The father runs to meet him. Dignified men did not run in that culture—it meant lifting your robes, exposing your legs. But the father doesn’t care. He throws his arms around his son, kisses him, and calls for a robe, a ring, and a feast. The son tries to give his rehearsed apology, but the father cuts him off. There is no earning his way back. He is restored by grace; a pure gift.

Jesus is telling us: No matter who you are or what you’ve done, God welcomes you home.

But the story doesn’t end there.

The older son, returning from the fields, hears music and dancing. When he learns that his brother has come home and their father is celebrating, he is furious. “All these years I have worked like a slave for you, and you never even gave me a goat! But when this son of yours comes back, you kill the fatted calf?” (15:29-30)

His words reveal what’s in his heart. He doesn’t say my brother but this son of yours. He sees only injustice. He has obeyed the rules, done everything right, yet it is the younger son who is being honored.

Once again, the father responds with tenderness: “Son, you are always with me, and all that is mine is yours. But we had to celebrate, because this brother of yours was lost and has been found” (15:31).

At the start, the younger son is lost. By the end, he is home. But the older son—the dutiful, obedient one—is now the one who is estranged.

This parable presents two ways people try to find their place in the world—and with God. The younger son follows what the pastor and writer Tim Keller called, in his book The Prodigal God, the way of “self-discovery”: rejecting tradition and living as one pleases. The older son follows the way of moral conformity, believing that through diligence and goodness, he can earn his place. But Jesus shows that both sons are lost. Both want the father’s things, not the father himself.

The younger brother’s sin is obvious—self-indulgence, rebellion. The older brother’s is more insidious.

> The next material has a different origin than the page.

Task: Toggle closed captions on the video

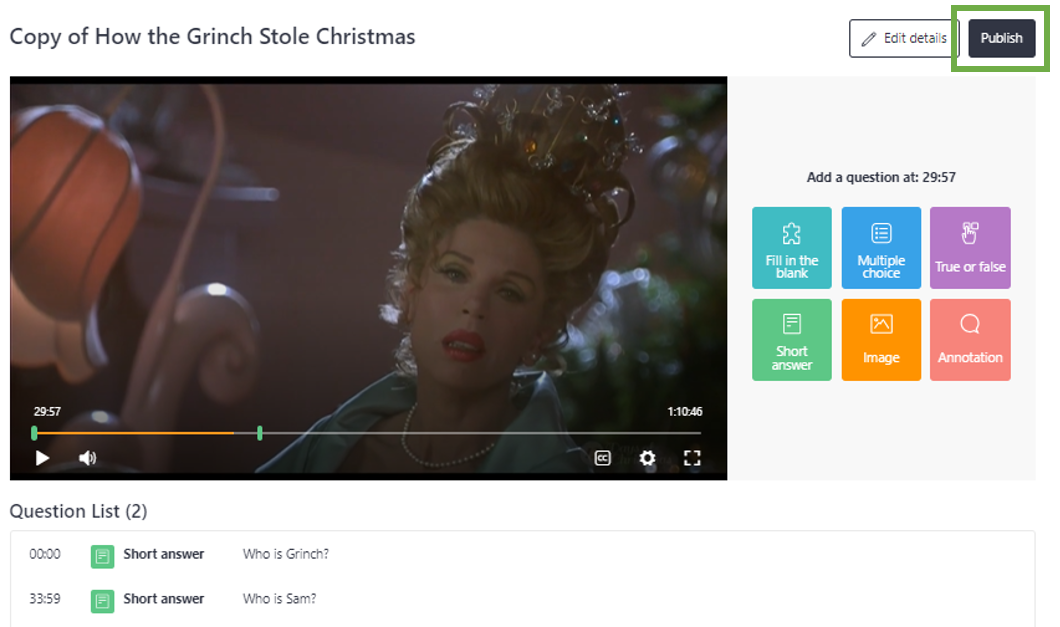Action: point(602,458)
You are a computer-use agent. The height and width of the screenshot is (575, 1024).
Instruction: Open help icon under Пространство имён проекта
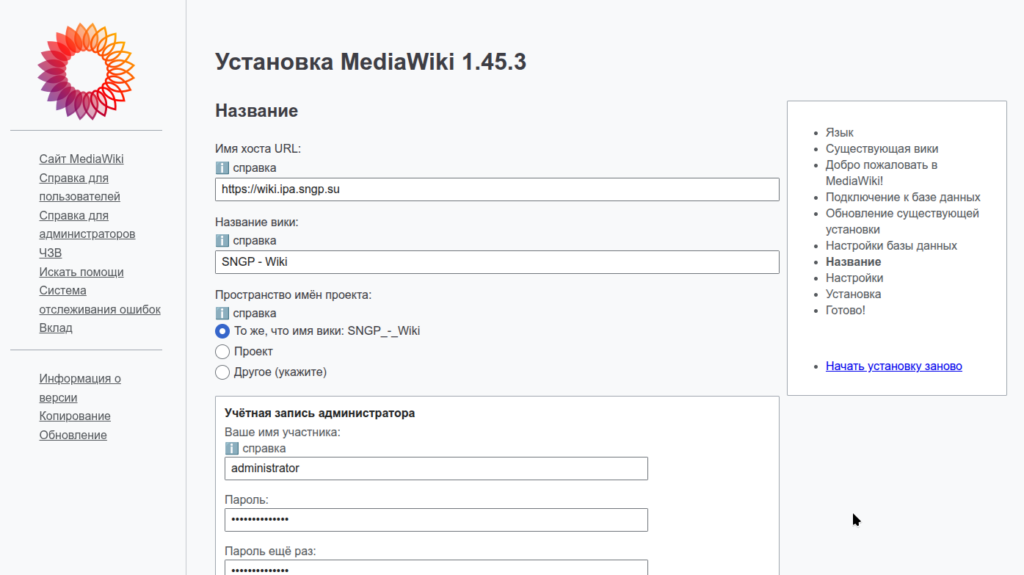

He believes his obedience entitles him to reward. His relationship with the father is transactional. He does not understand grace.

For religious people, there is always the temptation of becoming the older brother—believing that faithfulness and morality earn us God’s favor. But Jesus warns that this, too, is a form of lostness. Some of us see Jesus as a teacher, an example, maybe even a boss—but not as a savior. Some seek, through their own merits, to earn God’s favor rather than simply receiving it. But the Gospel invites us into a different way—one in which we obey not to gain a sense of righteousness, but to love and know God.

And then, Jesus leaves us with a cliffhanger.

Will the older brother enter the feast? Will he accept his father’s invitation? We don’t know. The parable remains unresolved because we are meant to finish it. Jesus is inviting us to see ourselves in the story.

Are we the younger son, in need of returning home? Or are we the older son, standing outside, unwilling to embrace grace?

As Leonard Cohen wrote in The Book of Mercy, “Blessed is the One who waits in the traveler’s heart for their turning.” May we hear the invitation and come home—to the God who watches and waits for us, and who rejoices when we return.

The Rev. John Kennedy serves as Associate Rector at St. Mark’s Episcopal Church in New Canaan.